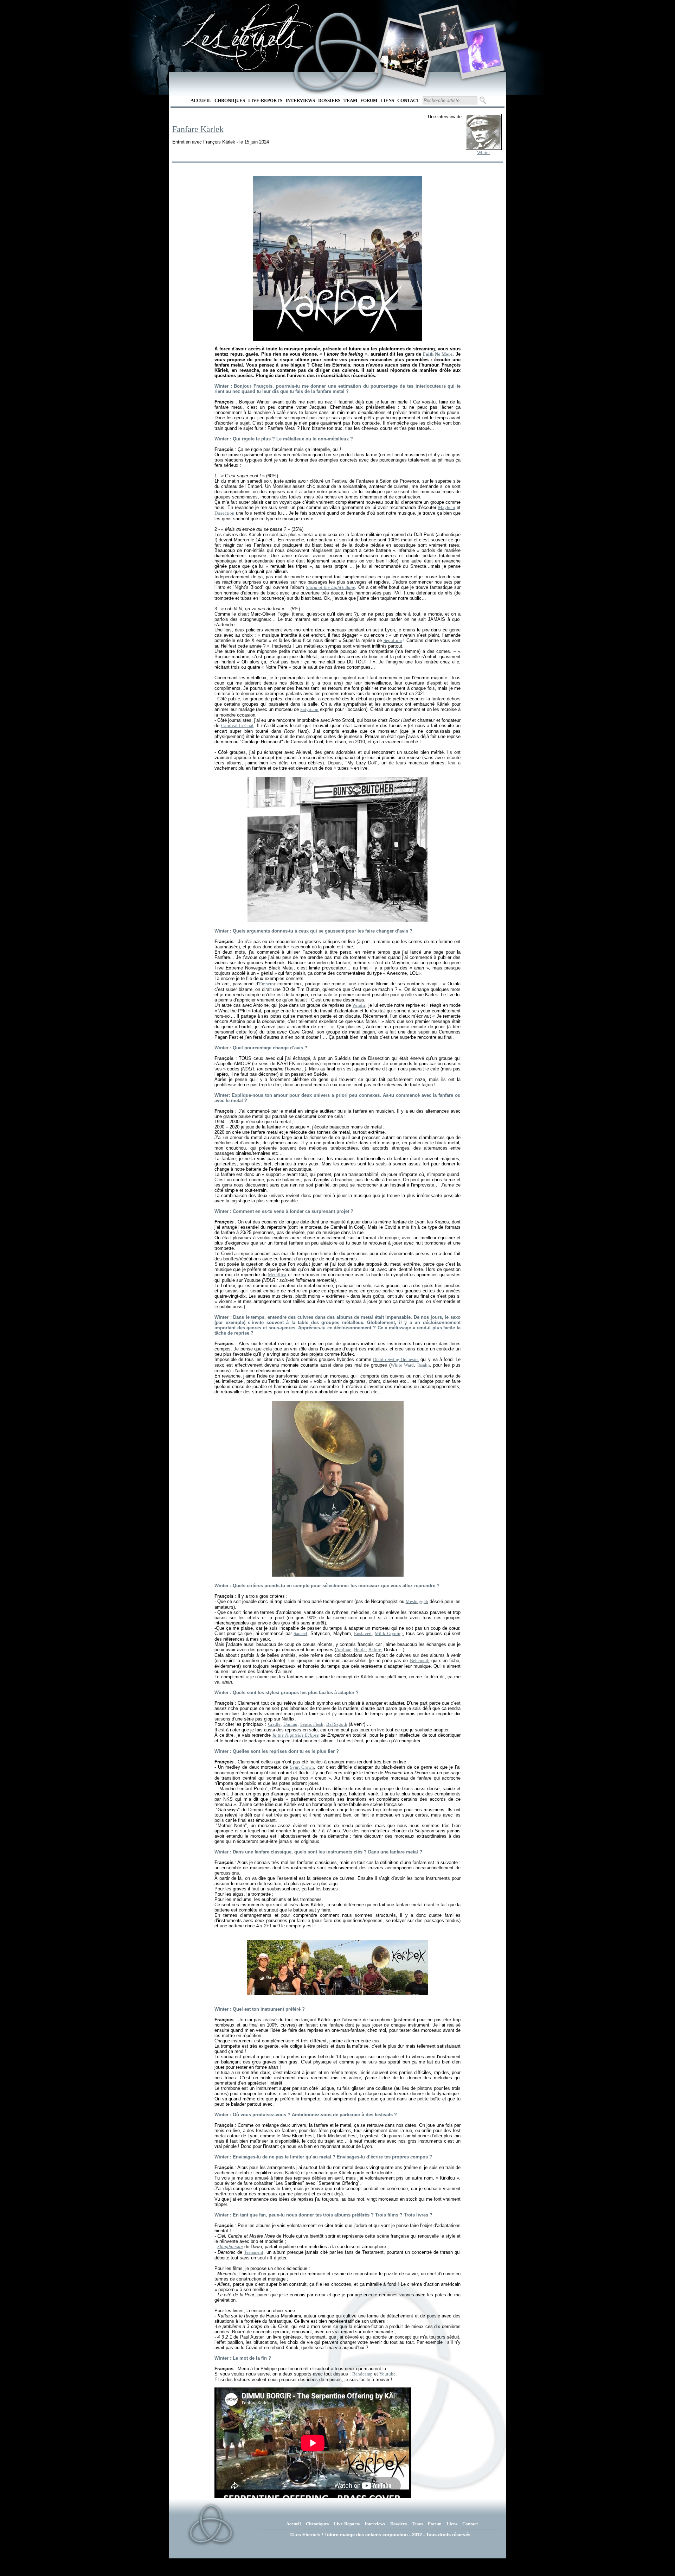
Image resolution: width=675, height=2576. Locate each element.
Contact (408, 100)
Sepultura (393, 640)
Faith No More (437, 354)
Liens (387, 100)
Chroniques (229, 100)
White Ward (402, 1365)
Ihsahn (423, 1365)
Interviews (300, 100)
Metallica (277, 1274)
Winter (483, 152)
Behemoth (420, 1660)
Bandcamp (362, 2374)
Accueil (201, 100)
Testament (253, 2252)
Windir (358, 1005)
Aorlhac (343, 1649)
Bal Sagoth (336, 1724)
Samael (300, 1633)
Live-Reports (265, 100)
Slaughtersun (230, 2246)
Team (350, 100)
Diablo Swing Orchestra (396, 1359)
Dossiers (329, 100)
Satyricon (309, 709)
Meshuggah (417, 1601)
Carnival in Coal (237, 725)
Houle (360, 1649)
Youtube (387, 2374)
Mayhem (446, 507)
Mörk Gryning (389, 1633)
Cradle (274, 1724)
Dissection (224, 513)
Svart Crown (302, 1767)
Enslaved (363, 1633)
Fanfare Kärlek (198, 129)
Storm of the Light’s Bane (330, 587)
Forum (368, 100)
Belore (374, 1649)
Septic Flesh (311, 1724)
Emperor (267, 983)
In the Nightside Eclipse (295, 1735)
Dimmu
* * * * *
### Exercise objective:
Set down the lines of the records above exactly, apart from the pictures.

### Solution to the problem:
Image resolution: width=675, height=2576. Locate each element.
Contact (408, 100)
Sepultura (393, 640)
Faith No More (437, 354)
Liens (387, 100)
Chroniques (229, 100)
White Ward (402, 1365)
Ihsahn (423, 1365)
Interviews (300, 100)
Metallica (277, 1274)
Winter (483, 152)
Behemoth (420, 1660)
Bandcamp (362, 2374)
Accueil (201, 100)
Testament (253, 2252)
Windir (358, 1005)
Aorlhac (343, 1649)
Bal Sagoth (336, 1724)
Samael (300, 1633)
Live-Reports (265, 100)
Slaughtersun (230, 2246)
Team (350, 100)
Diablo Swing Orchestra (396, 1359)
Dossiers (329, 100)
Satyricon (309, 709)
Meshuggah (417, 1601)
Carnival in Coal (237, 725)
Houle (360, 1649)
Youtube (387, 2374)
Mayhem (446, 507)
Mörk Gryning (389, 1633)
Cradle (274, 1724)
Dissection (224, 513)
Svart Crown (302, 1767)
Enslaved (363, 1633)
Fanfare Kärlek (198, 129)
Storm of the Light’s Bane (330, 587)
Forum (368, 100)
Belore (374, 1649)
Septic Flesh (311, 1724)
Emperor (267, 983)
In the Nightside Eclipse (295, 1735)
Dimmu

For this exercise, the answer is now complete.